You also should know about stack virtual machines, and IL opcodes. If you want to know better semantics of each opcode, please read ECMA-335.

Cheat sheet

If you are completely new and super lazy, here short cheatsheet.

Instructions

Instructions for loading values onto stack

  • ldc.i4.1-ldc.i4.8
  • ldc.i4.s/ldc.i8.s
  • ldarg.s
  • ldloc.s
  • ldstr
  • ldnull

Instructions for math operations on the stack

  • add
  • sub
  • mul
  • div

Instruction for returning value from stack to caller

  • ret

Instructions for comparison and boolean logic

  • cgt
  • ceq
  • clt

Instructions for control flow modifications

  • br
  • brtrue
  • brfalse
  • bgt
  • blt
  • ble
  • bge
  • beq
  • bne

Instructions for calling methods

  • call
  • calli
  • callvirt

Metadata

Basically the .NET metadata can be viewed as collection of database tables.
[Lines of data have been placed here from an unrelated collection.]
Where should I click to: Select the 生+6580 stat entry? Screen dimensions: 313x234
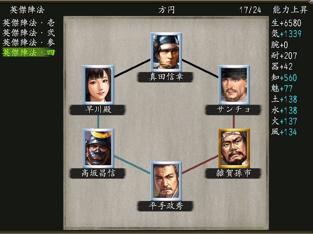click(286, 23)
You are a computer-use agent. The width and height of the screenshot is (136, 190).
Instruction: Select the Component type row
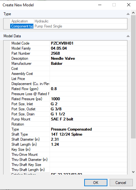click(x=69, y=26)
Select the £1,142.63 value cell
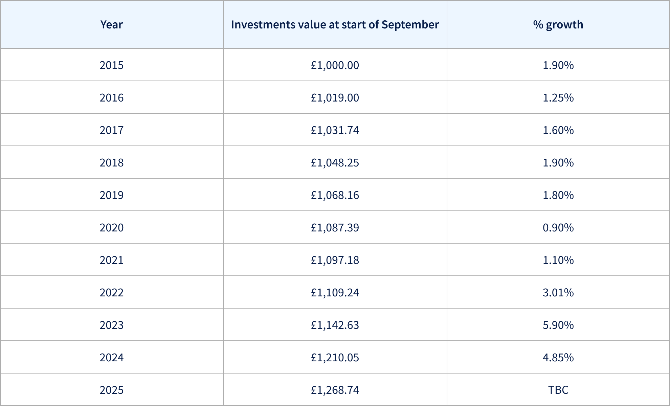670x406 pixels. [335, 325]
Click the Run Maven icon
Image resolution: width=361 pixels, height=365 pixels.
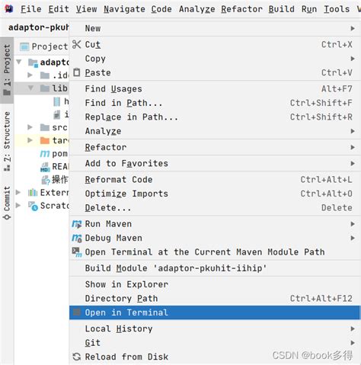pos(77,224)
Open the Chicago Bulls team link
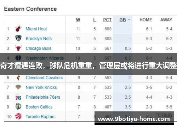The width and height of the screenshot is (177, 128). pyautogui.click(x=38, y=48)

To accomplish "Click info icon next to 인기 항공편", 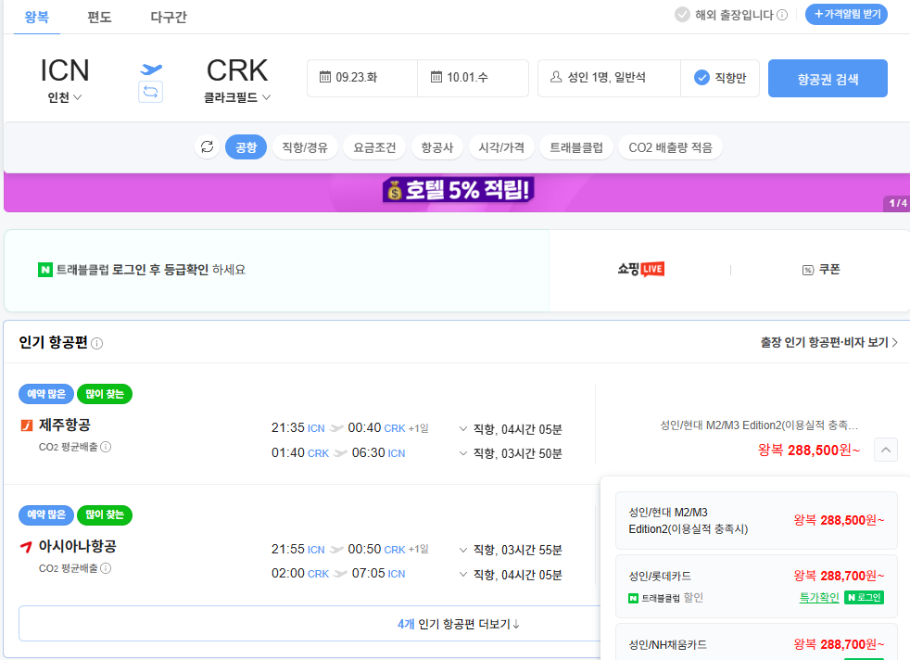I will 97,344.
I even wrote small tool called MetadataDumper to export them to CSV files since that’s most accessible tables.

List of .NET metadata tables

  • Assembly
  • AssemblyRef
  • ClassLayout
  • Constant
  • EventMap
  • Event
  • ExportedType
  • Field
  • FieldLayout
  • FieldMarshal
  • FieldRVA
  • GenericParam
  • GenericParamConstraint
  • ImplMap
  • InterfaceImpl
  • ManifestResource
  • MemberRef
  • MethodDef
  • MethodImpl
  • MethodSpec
  • Module
  • ModuleRef
  • NestedClass
  • Param
  • Property
  • PropertyMap
  • StandAloneSig
  • TypeDef
  • TypeRef
  • TypeSpec

Phew, that was a long list. I never realize that there lot of small things needed.

Dnlib introduction

You need to be comfortable to get started with assembly modifications. So let’s do round-trip

// Read module from one file
ModuleContext modCtx = ModuleDef.CreateModuleContext();
ModuleDefMD module = ModuleDefMD.Load(assemblyFile, modCtx);
// Save module without modification to another file
module.Write(targetFile);

After that you may inspect Types on the module variable. These types have Methods, Fields, Properties and other properties that make sense. Use Intellisense for discovery.

Renaming

Most simple technique in the obfuscation is renaming. That’s noting more complicated then changing values in the metadata and saving changes.

So let’s rename types. I would just rename classes to Class0, Class1, Class2 and so on. Most professional obfuscators nowadays don’t use normal identifiers as part of renaming, since that allow you round-trip assembly using ildasm/ilasm sequence and easiely modify. We don’t care about that for pedagogical reasons. You can use any renaming strategy which you think interesting to you.

int typeCode = 0;
foreach (var type in module.Types)
{
    if (type.Name == "<Module>")
        continue;
    type.Name = "Class" + typeCode.ToString(CultureInfo.InvariantCulture);
    typeCode++;
}

As you may notice - we don’t rename <Module> class. This is standard static class which is instantiated by the Common Language Runtime (CLR or CoreCLR or Unity) when something from assembly is used.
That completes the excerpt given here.